A Tiger Stadium Souvenir To Remember

As a kid growing up at Tiger Stadium in the 1960s, my favorite souvenir besides the Tiger Yearbook, and the popcorn megaphone (see my earlier entry) was the “Detroit Tigers Picture Pack of 12 Star Players.”

How much did it cost?  Would you believe 25 cents? If you didn’t buy it at the ballpark, you could send the 25 cents to Detroit Sportservice Inc. at Tiger Stadium.

The black and white 5” by 7” photos fit into a nice window envelope, and typically the displayed image would be either of Al Kaline or Norm Cash.

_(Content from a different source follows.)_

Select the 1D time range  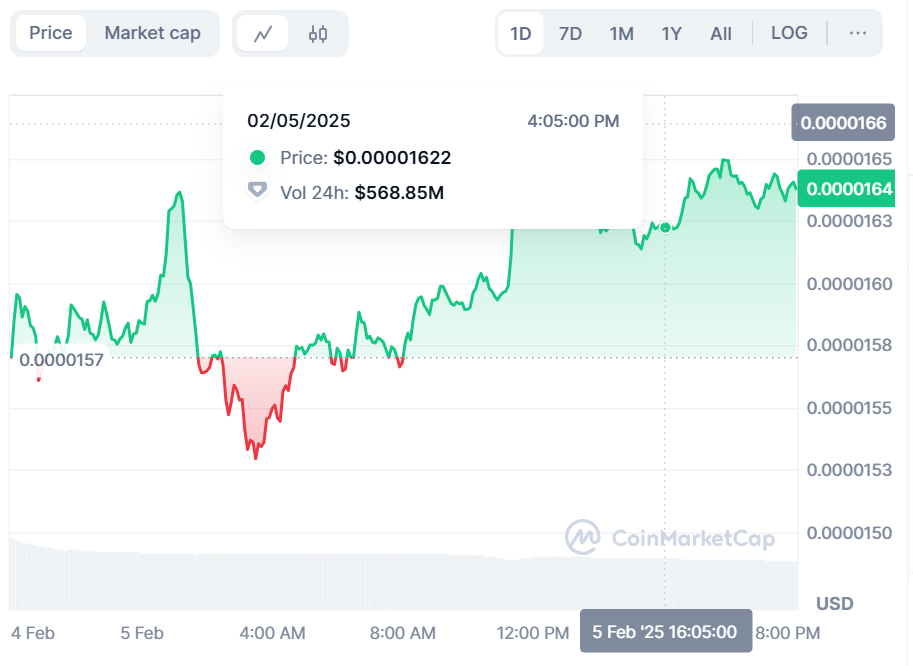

I still have a photo pack that contains the somewhat wrinkled images of Kaline, Cash, Colavito, Bruton, Wood, Lary, Mossi, Yost, Boros, Fernandez, Maxwell, and manager Bob Scheffing.

 I know some kids would tack them to their bedroom bulletin board. But I liked to keep them in the envelope.  When I would listen to Ernie Harwell on the radio, I would sometimes pull out the photo of the player who was at bat, stare at it, and pray they would hit a home run. (Can’t say that worked with Jake Wood, but he sure could steal a base.)

Now of course at 25 cents, the cost of the picture pack was similar to other ballpark souvenirs.

In 1962 the Tiger scorebook cost 15 cents, the Tiger yearbook was 50 cents, a bleacher ticket was 75 cents, a box seat was a mere $3.50, the average baseball salary was $18,000 a year, and according in the scorebook, “Norm Cash sez: Buy a Renault Dauphne from Leo Adler for $39 a month.”

For me, the picture pack was priceless. And it still is.